Why? she kept asking herself. Or rather, why not?
It had nothing to do with falling in love, this interest; this excitement. If, on Sunday night, after two days in his company, he had turned to her and said: 'Come away with me, Liz, she would have laughed aloud at so absurd a notion. She had no desire to go away with him.
But a light went out of the room with him, and sprang up again when he came back. She was aware of every movement of his, from the small mallet of his forefinger as it flicked the radio switch, to the lift of his foot as it kicked a log in the fireplace.
Why?
She had gone walking with him through the woods, she had shown him the village and the church, and always the excitement had been there; in his gentle drawling courtesy, and in those disconcerting grey eyes that seemed to know too much about her. For Liz, all American men were divided into two classes: those who treated you as if you were a frail old lady, and those who treated you as if you were just frail.
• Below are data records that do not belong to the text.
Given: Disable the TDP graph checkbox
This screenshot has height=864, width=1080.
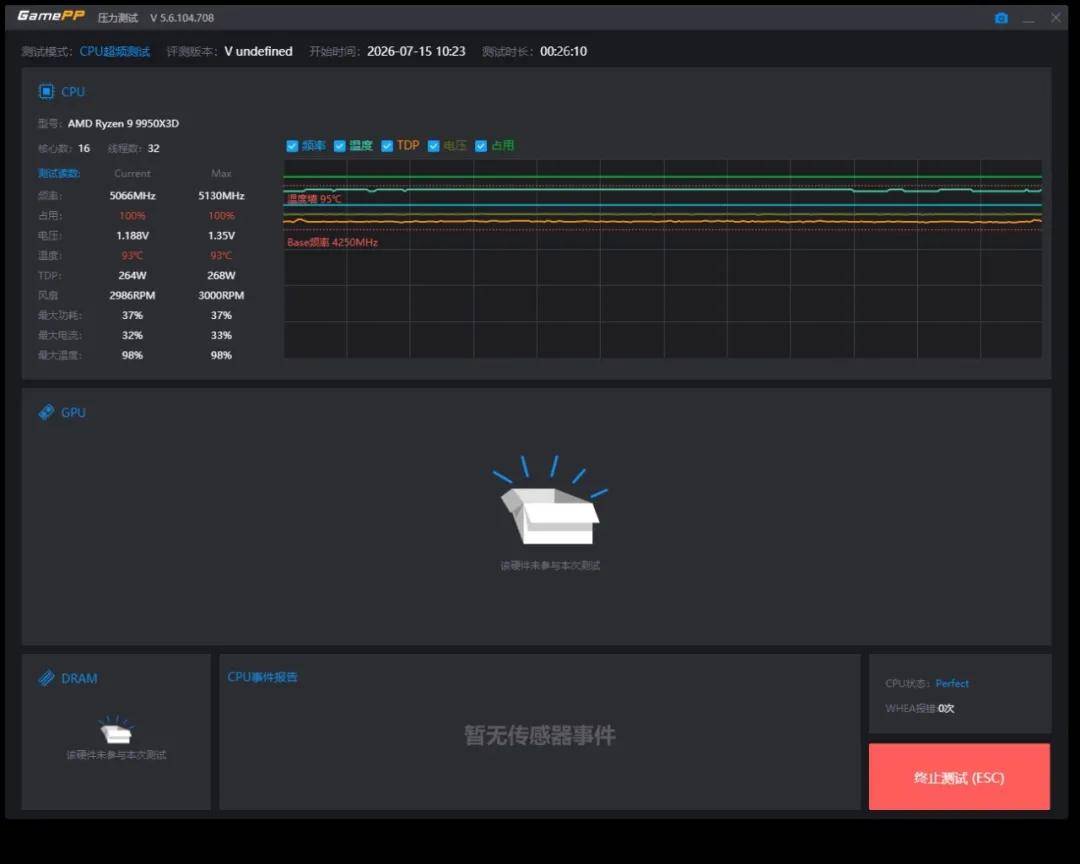Looking at the screenshot, I should click(387, 146).
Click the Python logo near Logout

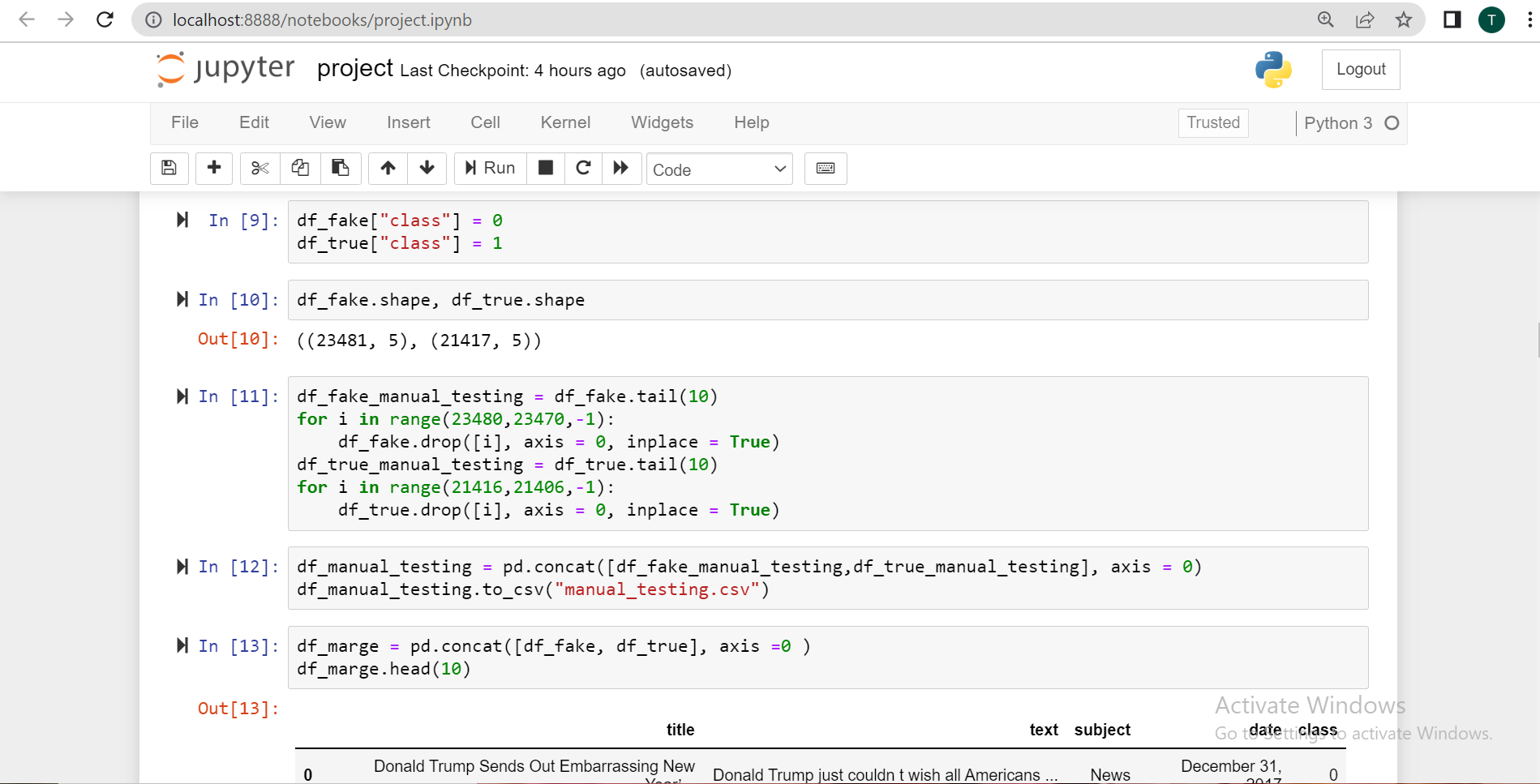[1272, 70]
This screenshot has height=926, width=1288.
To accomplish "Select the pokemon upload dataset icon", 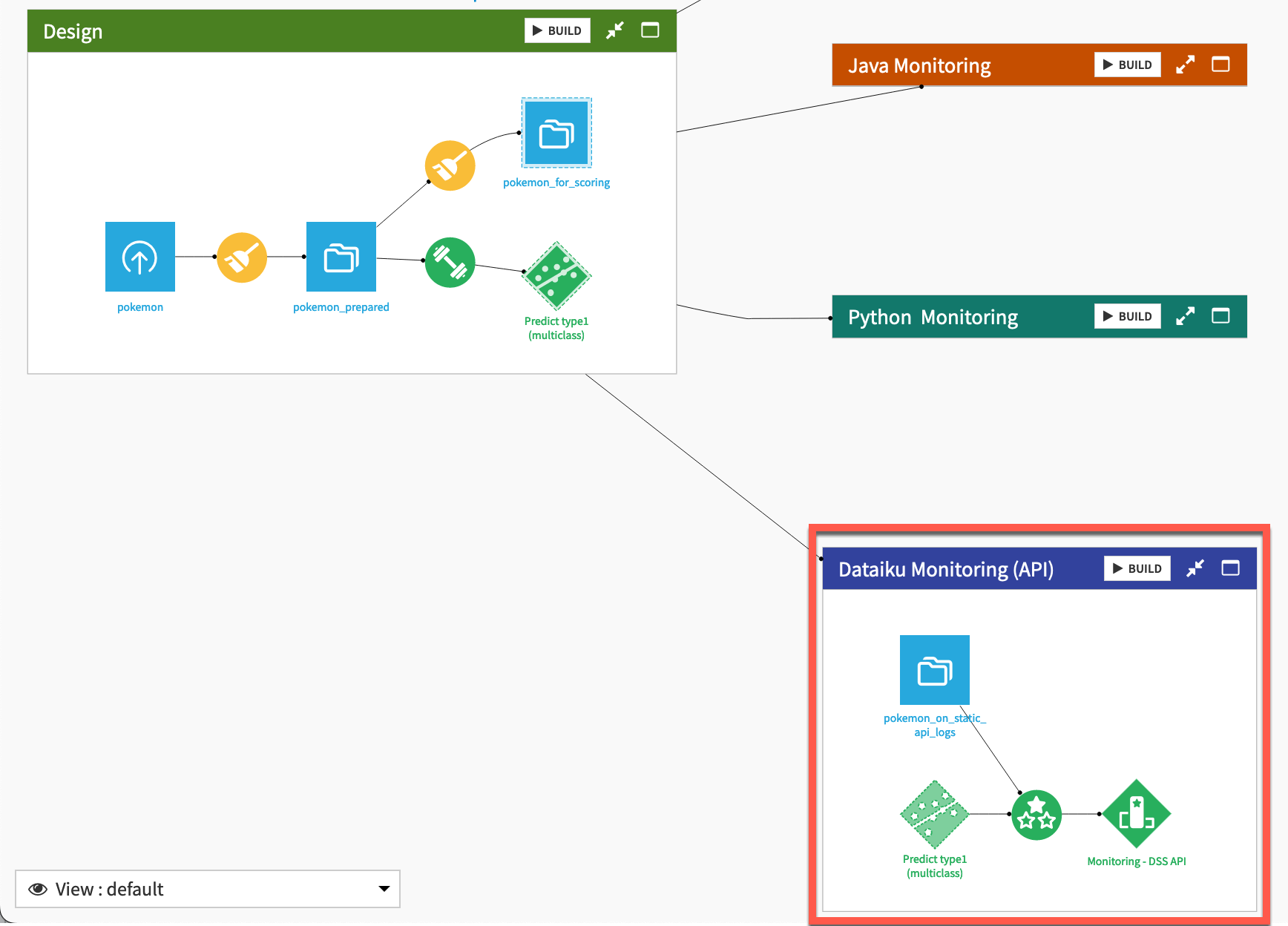I will pos(139,257).
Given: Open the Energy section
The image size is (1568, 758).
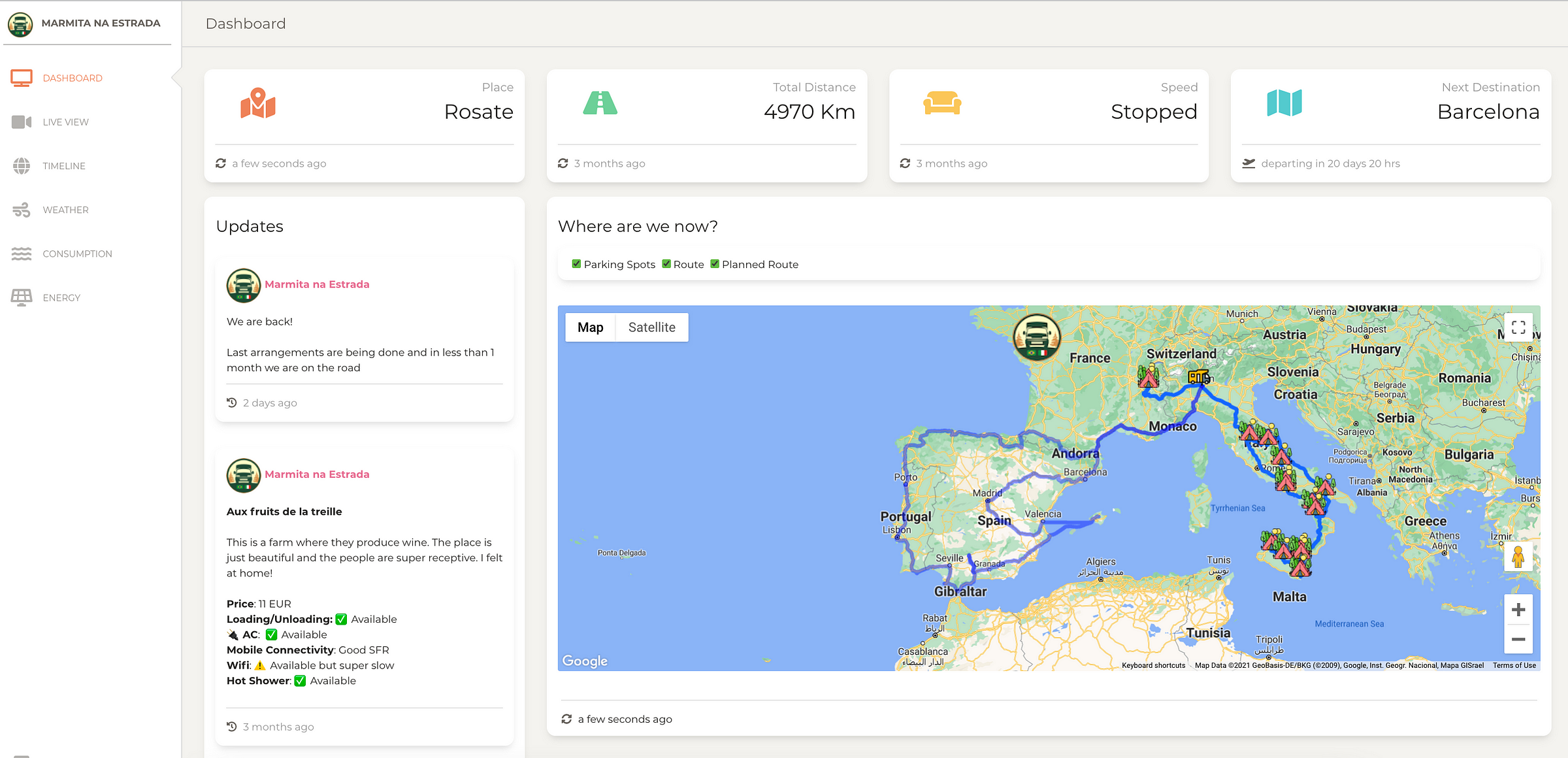Looking at the screenshot, I should pyautogui.click(x=61, y=297).
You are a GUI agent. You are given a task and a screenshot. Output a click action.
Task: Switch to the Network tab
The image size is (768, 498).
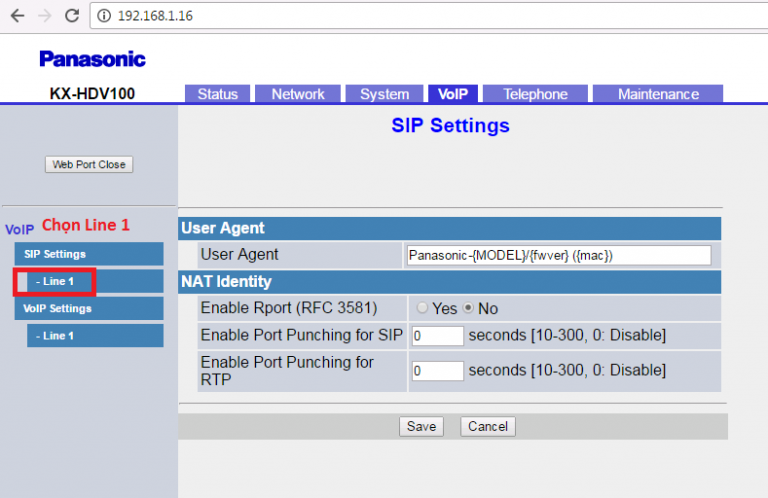[x=298, y=94]
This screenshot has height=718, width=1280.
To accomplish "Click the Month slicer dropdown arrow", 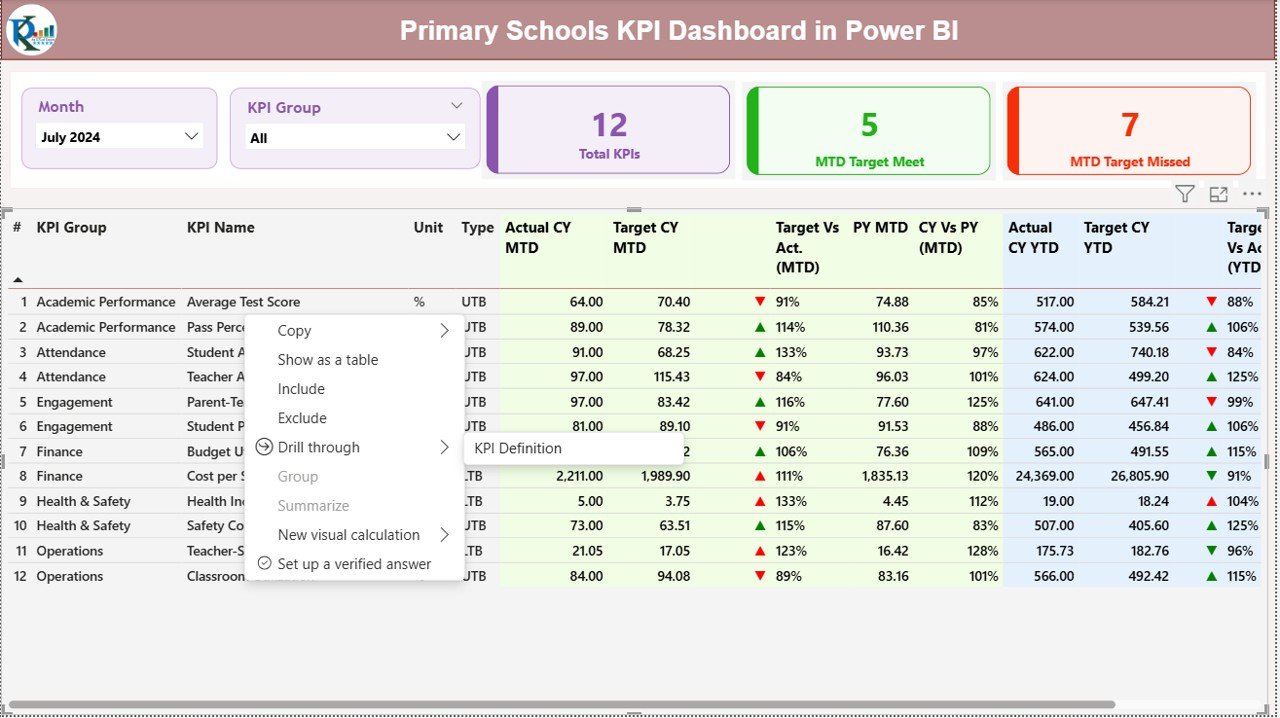I will pos(190,136).
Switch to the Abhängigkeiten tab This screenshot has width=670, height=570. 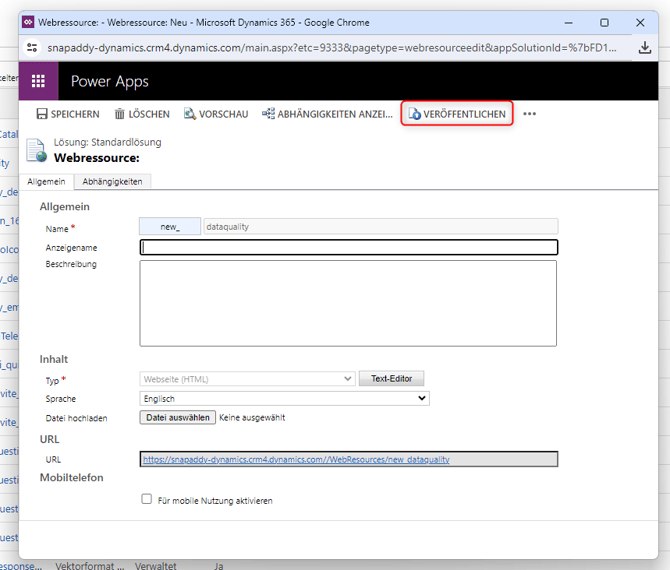coord(112,181)
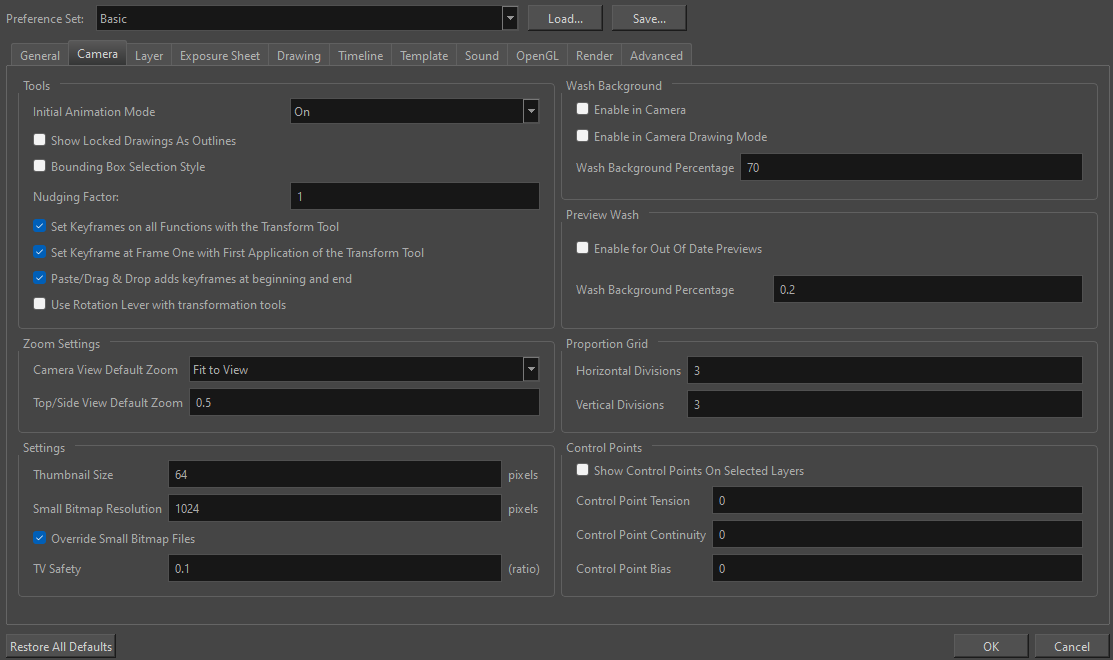Image resolution: width=1113 pixels, height=660 pixels.
Task: Click the Load button
Action: (564, 17)
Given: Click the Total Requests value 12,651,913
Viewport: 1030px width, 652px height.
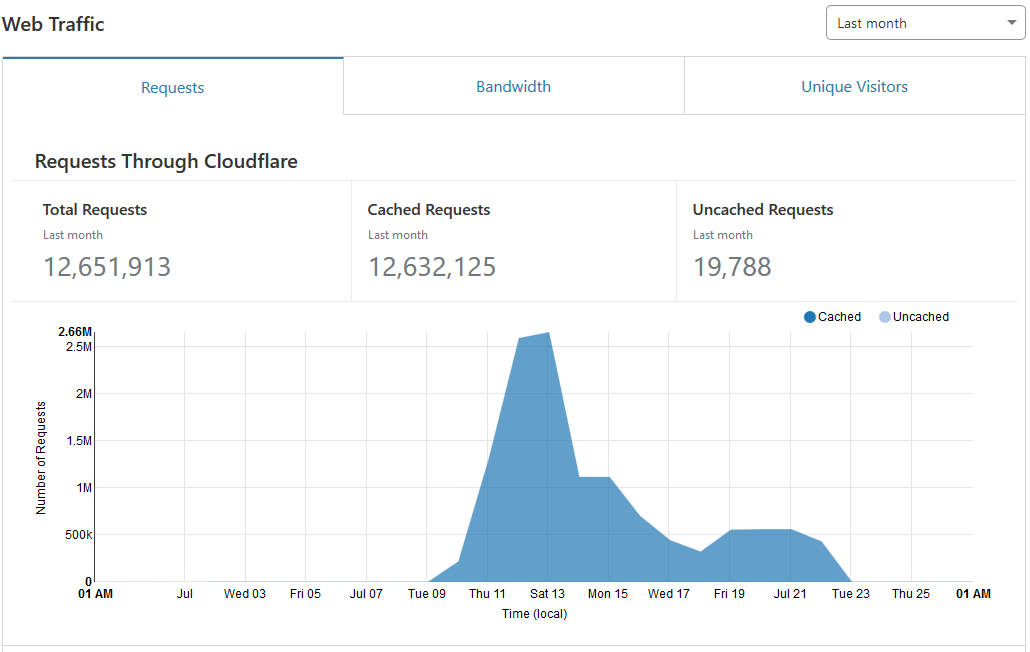Looking at the screenshot, I should pos(107,267).
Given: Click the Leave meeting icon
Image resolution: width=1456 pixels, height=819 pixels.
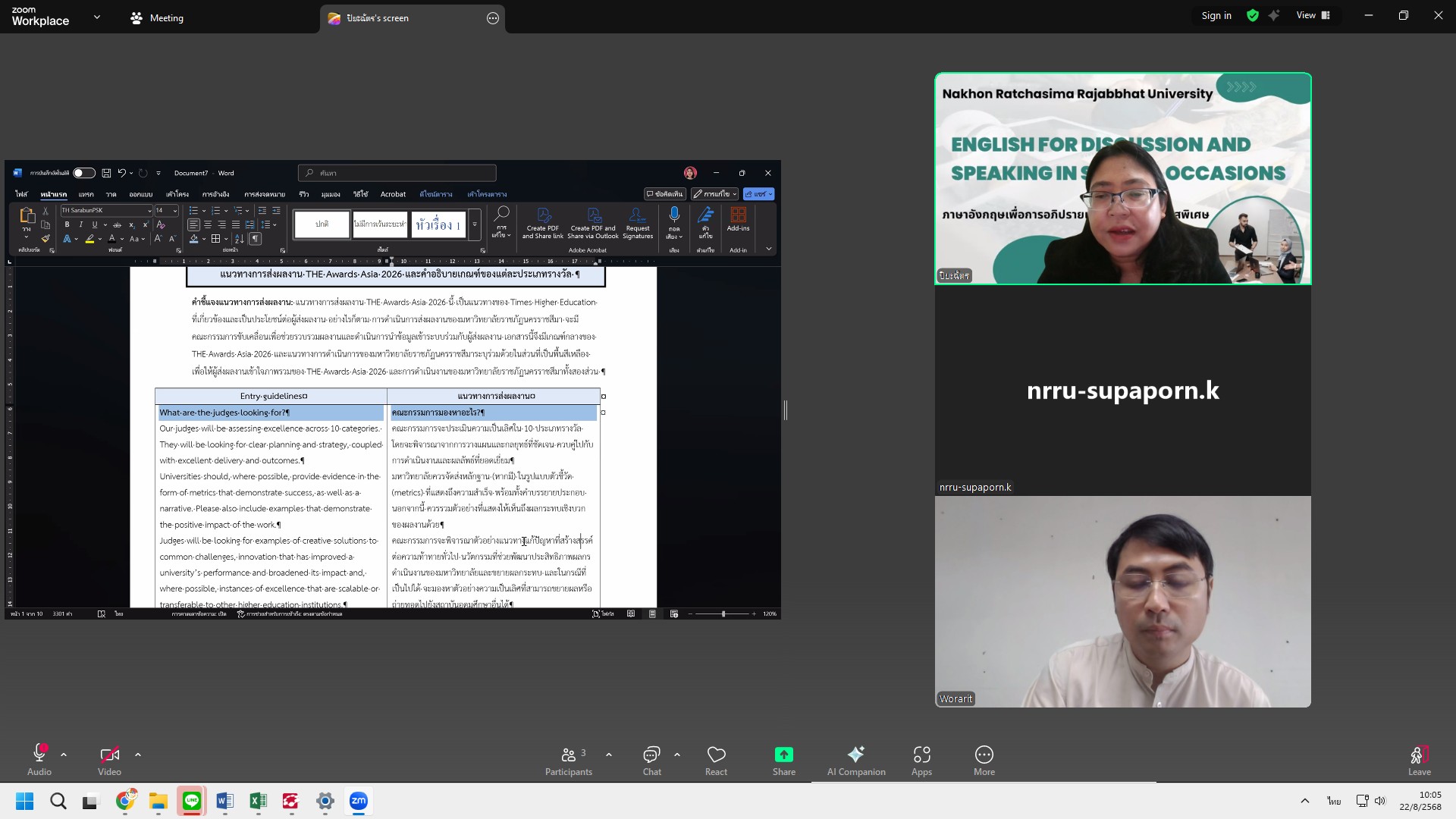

Searle belonged to the first class. He helped her over stiles, and shielded her from the crowding dangers of the village street; he deferred to her opinion and flattered her ego; and, as a mere change from Walter, Liz found it pleasant. Walter took it for granted that she was adult enough to look after herself, but not quite adult enough to be consulted by Walter Whitmore, Household Word Throughout the British Isles and a Large Part of Overseas. Searle's was a charming reversal of form.
She had thought, watching him move slowly round the interior of the church, what a perfect companion he would have made if it were not for this pricking excitement; this sense of wrongness.
Even the unimpressionable Lavinia, always but semi-detached from her current heroine, was, Liz noticed, touched by this strange attraction. Searle had sat with her on the terrace after dinner on Saturday night, while Walter and Liz walked in the garden and Emma attended to household matters. As they passed below the terrace each time on their round of the garden, Liz could hear her aunt's light childlike voice babbling happily, like a little stream in the half-dark of the early moonrise. And on Sunday morning Lavinia had confided to Liz that no one had ever made her feel so abandoned as Mr Searle. 'I am sure that he was something very wicked in Ancient Greece, she said. And had added with a giggle: 'But don't tell your mother that I said so!